Monday, May 14, 2012

Judge Without Understanding


I don’t expect understanding
In fact I expect the judgment
I expect the whispers
Because I know there is no understanding
When you have emptied your home of every piece of clothing that belonged to your daughter you buried, then maybe I could see you understanding.
When you wake up still 4 months later looking for your daughter, then maybe I’ll say you know.
When your world is no longer the same because you’ve lost a huge part of you then you will see.
When you have carried a child for 9 months, given birth & given your everything to protect that child & have to lose them, then maybe you will know.
When every event your child is missing from hurts you,
When every second you’re breathing your heart is aching then you can understand.

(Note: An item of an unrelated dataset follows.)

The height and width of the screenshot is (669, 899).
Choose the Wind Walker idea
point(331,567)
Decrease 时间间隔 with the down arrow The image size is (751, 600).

When you start to see your daughter in every baby you see, then you will get it.
When you’ve tried to block out everything to avoid a break down,
When you need your mother to talk to & you realize she isn’t there either,
Then you will understand.
You will know what my pain really feels like.
You will know why nothing you say or do affects me in every way.
You will know your opinion of me doesn’t matter to me.
You will know I expect you to judge me, because you know no better.
Because you have no clue how my heart aches.
You have no idea the loss I feel as a mother, daughter, & a friend.
When you close your eyes & see the day you gave birth so beautiful & then close your eyes & see the day you buried your child so painful, then you will see why you are so small in my life & why nothing you say bothers me.
Because truth is, my world is bigger than you are.
My problems are more important than you & my life is about so much more than what someone has to say about me.
You don’t understand me, you sit & judge me because to you, you’re so much better than someone like me but me, this woman you judge…
You have no clue who I am & what I am faced with…
& I am stronger than you will ever be.
So sit there & judge, with out understanding.